To understand cloud accounting, you need to know what the cloud is. Much like our system of roads and highways connect cities, “the cloud” is an infrastructure of connected computers all over the world. The network (a.k.a. the Internet) acts as a highway, allowing your computer to run software applications, as well as save and access files, stored on computers in giant data centers across the globe. And your device – whether it’s a laptop, tablet or smartphone – acts as a dummy terminal that connects you to the network that allows you to access cloud-based applications and files.
Just like you may save files on your personal computer or a company network, you can save them in the cloud. And just like you can purchase software for your computer, you can buy programs that run in the cloud. The concept is the same, but since the files are located elsewhere, they don’t bog down your devices. There are plenty of other benefits too.
It’s also important to know that unlike owning software or equipment that you buy in a store, you lease cloud-based applications and storage. So when you pay for cloud-based applications, you are purchasing access, not ownership.

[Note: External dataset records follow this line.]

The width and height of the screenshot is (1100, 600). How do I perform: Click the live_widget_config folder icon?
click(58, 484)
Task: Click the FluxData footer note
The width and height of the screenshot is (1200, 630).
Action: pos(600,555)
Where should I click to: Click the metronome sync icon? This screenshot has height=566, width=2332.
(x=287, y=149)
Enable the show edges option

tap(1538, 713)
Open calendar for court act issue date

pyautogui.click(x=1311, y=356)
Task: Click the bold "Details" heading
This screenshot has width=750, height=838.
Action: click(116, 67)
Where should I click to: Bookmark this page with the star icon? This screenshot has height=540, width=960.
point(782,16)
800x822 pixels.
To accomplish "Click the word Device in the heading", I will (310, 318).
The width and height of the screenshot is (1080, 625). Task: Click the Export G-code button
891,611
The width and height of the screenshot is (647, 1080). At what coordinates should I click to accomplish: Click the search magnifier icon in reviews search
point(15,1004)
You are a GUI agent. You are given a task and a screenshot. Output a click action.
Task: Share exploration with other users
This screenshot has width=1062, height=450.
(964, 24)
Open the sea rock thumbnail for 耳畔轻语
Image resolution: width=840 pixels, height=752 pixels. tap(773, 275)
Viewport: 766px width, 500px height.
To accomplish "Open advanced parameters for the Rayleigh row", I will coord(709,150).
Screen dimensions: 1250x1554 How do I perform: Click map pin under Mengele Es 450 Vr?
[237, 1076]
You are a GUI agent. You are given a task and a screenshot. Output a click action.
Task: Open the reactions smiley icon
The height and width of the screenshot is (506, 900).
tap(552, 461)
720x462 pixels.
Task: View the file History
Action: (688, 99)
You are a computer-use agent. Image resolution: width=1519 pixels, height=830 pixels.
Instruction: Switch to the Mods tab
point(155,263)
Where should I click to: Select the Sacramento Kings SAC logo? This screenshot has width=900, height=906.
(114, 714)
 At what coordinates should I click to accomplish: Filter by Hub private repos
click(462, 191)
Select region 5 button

What Are the Benefits of Cloud Accounting?
Accessibility and convenience are the most common benefits associated with cloud accounting. Unlike a traditional setup where the software and data files are maintained on your office server, a cloud accounting solution allows you to access your financial data anytime, anywhere – from your laptop, tablet or smartphone, and whether you have a MAC or a PC.
That means if you’re on a business trip, you can snap a photo of a receipt for your expense report and submit it immediately; you don’t have to drag receipts back to the office and staple them to a report or find a scanner to convert them into a digital file. By allowing you to submit information on the spot, cloud accounting software makes it fast and easy to submit financial documentation, while maintaining the “paper trail.”
If also means if you’re in an important meeting and need to confirm data, you can. And if you wake up in the middle of the night worried about a transaction, you don’t need to get out of bed to check on it.
Leveraging cloud accounting puts less stress on your IT team too. There’s no need to manage software and hardware upgrade; software and equipment in the cloud is updated continuously. And because the workload is spread across a network of powerful computers, cloud-based accounting applications operate more efficiently and are more dependable than individual computers and office networks.
Even better, when you work with a cloud accounting company like Soulsby, you no longer need to recruit, manage or train internal accounting staff, in turn reducing.
Is My Data Secure When I Use Cloud Accounting?
Yes, and for two great reasons!
First, storing your data in the cloud protects you against common accidents that can destroy years of information. When you store your company’s financial data on the hard drive of an individual computer, you risk losing it forever if the computer breaks. Dropping a laptop, spilling coffee or other drinks on your equipment and electrical power surges, all common mishaps in an office environment, put you at risk for losing your company’s accounting information. The computer could also be stolen or lost.
The same is true even if you store your accounting information on the server for your company’s network. Power surges, failed equipment and fires, as well as floods and other natural disasters put you at risk.
When your accounting data is stored in the cloud, it’s in a secure facility with safeguards in place to prevent these types of common accidents. There’s also redundancy, so that if equipment fails for any reason, there’s a complete backup – so you’ll always be able to access your financial information.
Second, IT security technology has improved significantly. Cloud companies work hard to set up data encryption software, administrative controls, anti-virus detection software and hold security audits to ensure your financial data is secure.